A growing focus on energy efficiency has put pressure on researchers and market players to incorporate energy-efficient technology into the existing and new infrastructure. Passive design features that maximise energy efficiency can be added to on-site renewable energy generators in order to reduce infrastructural energy needs. Several technological advancements are taking place as the world moves towards self-sufficient, zero-energy-consuming spaces.
For example, researchers at the University of Exeter, UK, aim to create buildings with innovative glass blocks to enable them to generate their own power. They are developing a pioneering technique that could accelerate the widespread implementation of building integrated photovoltaics (BIPV) net-zero-energy buildings.
The blocks, called Solar Squared, are designed to fit seamlessly into new buildings as well as old. They are similar to the existing glass blocks designed by Tesla, allowing daylight to concentrate around a property by replacing traditional bricks and mortar with transparent glass bricks. Solar Squared blocks have intelligent optics that focus the incoming solar radiation on to small solar cells when placed vertically, thus enhancing the overall efficiency of solar cells. The blocks can then be linked and wired to one another to generate electricity, which will then be available to power the building, be stored in batteries and charge electric vehicles.
As reported by research agencies, buildings consume more than 40 per cent of the electricity produced across the globe. If integrated seamlessly into the building, this new technology will allow electricity to be produced at the site of use. In addition, these blocks reportedly have better thermal insulation than traditional building materials. Thermal insulation reduces the heat transfer, thus saving the fuel or energy needed to heat up the building or to keep it at a particular temperature.

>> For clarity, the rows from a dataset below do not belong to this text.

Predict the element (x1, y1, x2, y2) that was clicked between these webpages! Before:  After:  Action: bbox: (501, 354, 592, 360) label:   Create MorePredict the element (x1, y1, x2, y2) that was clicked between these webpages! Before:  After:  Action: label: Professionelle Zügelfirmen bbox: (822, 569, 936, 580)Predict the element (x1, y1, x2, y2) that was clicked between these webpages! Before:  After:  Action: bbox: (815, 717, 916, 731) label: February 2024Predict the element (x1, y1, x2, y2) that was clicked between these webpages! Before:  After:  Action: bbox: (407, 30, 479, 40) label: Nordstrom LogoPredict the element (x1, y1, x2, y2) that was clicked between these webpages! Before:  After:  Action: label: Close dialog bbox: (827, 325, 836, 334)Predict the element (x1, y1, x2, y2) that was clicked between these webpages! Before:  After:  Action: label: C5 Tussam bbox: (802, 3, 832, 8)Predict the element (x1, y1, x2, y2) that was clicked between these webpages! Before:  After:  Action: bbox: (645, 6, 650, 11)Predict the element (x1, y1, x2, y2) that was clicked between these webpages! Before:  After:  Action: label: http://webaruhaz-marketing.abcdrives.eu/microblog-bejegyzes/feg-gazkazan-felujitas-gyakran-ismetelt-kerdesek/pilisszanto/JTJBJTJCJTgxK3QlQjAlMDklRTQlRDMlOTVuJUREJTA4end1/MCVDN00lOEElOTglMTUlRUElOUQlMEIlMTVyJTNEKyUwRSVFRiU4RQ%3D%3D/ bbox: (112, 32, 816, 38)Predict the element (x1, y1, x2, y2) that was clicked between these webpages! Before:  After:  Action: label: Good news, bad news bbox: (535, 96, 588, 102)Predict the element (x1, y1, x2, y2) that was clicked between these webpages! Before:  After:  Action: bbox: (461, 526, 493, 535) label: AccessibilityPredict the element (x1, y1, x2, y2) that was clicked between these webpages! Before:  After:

The Exeter team is led by Hasan Baig, a research fellow at the university’s Environment and Sustainability Institute. The team has created a start-up company Build Solar to market and produce the pioneering product. The founder Hasan is of the opinion that BIPV as an industry is growing at 16 per cent per annum, and setting up a company that can cater to this growing market will prove beneficial for the country’s economy in the long term.
The patent-pending technology is at the prototype stage, and the team is in the process of fine-tuning its designs in order to test the technology at various pilot commercial spaces. The product is expected to be launched in the market in 2018.